Benjamin Franklin Norris, Jr. (March 5, 1870 – October 25, 1902) was an American journalist and sometime novelist during the Progressive Era, whose fiction was predominantly in the naturalist genre. His notable works include McTeague (1899), The Octopus: A Story of California (1901), and The Pit (1903).

Frank Norris was born in Chicago, Illinois, in 1870. His father, Benjamin, was a self-made Chicago businessman and his mother, Gertrude Glorvina Doggett, had a stage career. In 1884 the family moved to San Francisco where Benjamin went into real estate. In 1887, after the death of his brother and a brief stay in London, young Norris went to Académie Julian in Paris where he studied painting for two years and was exposed to the naturalist novels of Émile Zola. Between 1890 and 1894 he attended the University of California, Berkeley, where he became acquainted with the ideas of human evolution of Darwin and Spencer that are reflected in his later writings. His stories appeared in the undergraduate magazine at Berkeley and in the San Francisco Wave. After his parents' divorce he went east and spent a year in the English Department of Harvard University.

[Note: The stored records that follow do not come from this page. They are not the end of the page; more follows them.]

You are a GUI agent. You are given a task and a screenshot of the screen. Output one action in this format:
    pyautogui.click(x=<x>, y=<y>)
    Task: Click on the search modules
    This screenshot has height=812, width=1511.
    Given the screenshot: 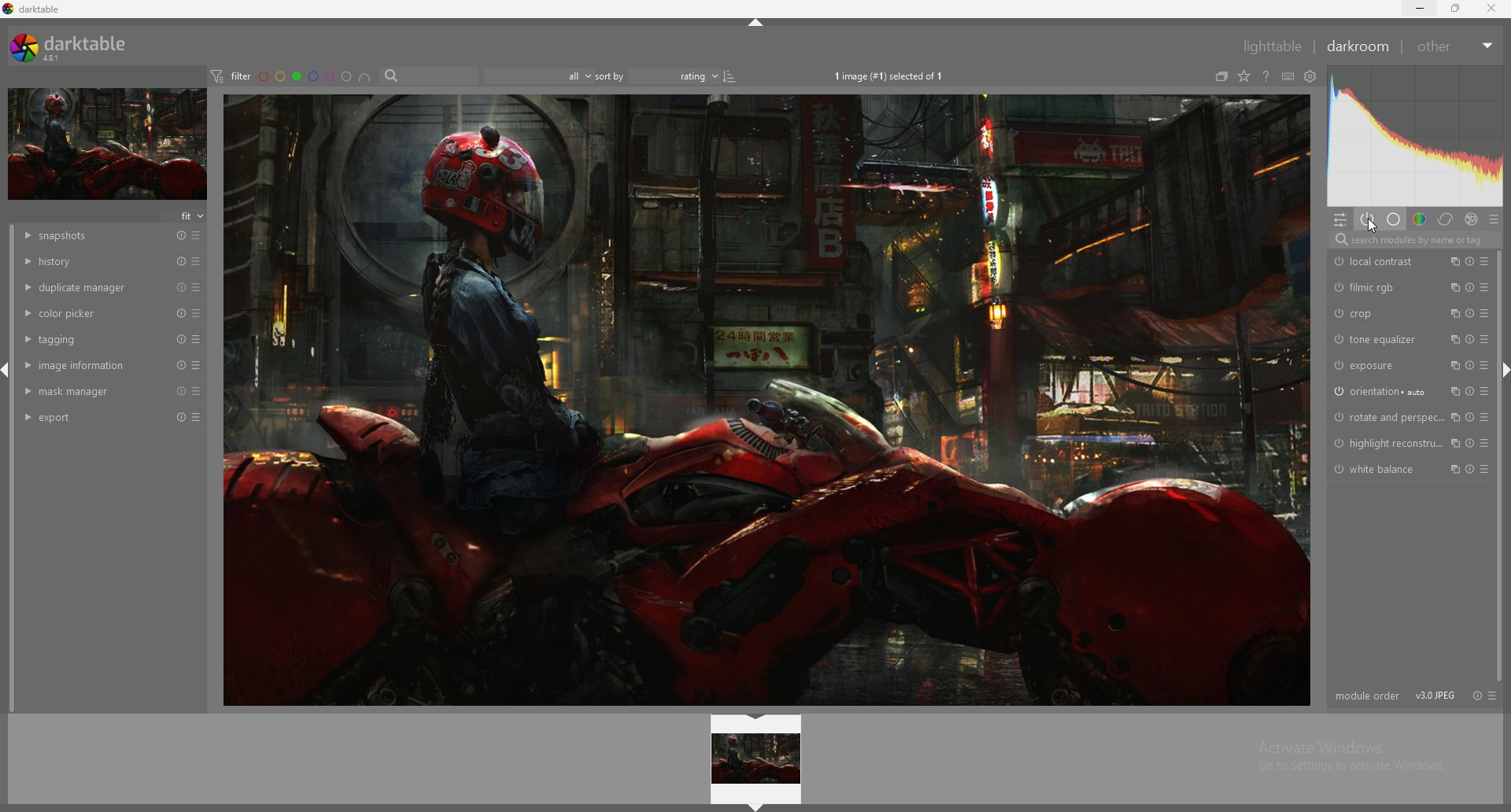 What is the action you would take?
    pyautogui.click(x=1413, y=241)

There he met Lewis E. Gates, who encouraged his writing. He worked as a news correspondent in South Africa (1895–96) for the San Francisco Chronicle, and then as editorial assistant for the San Francisco Wave (1896–97). He worked for McClure's Magazine as a war correspondent in Cuba during the Spanish–American War in 1898. He joined the New York City publishing firm of Doubleday & Page in 1899.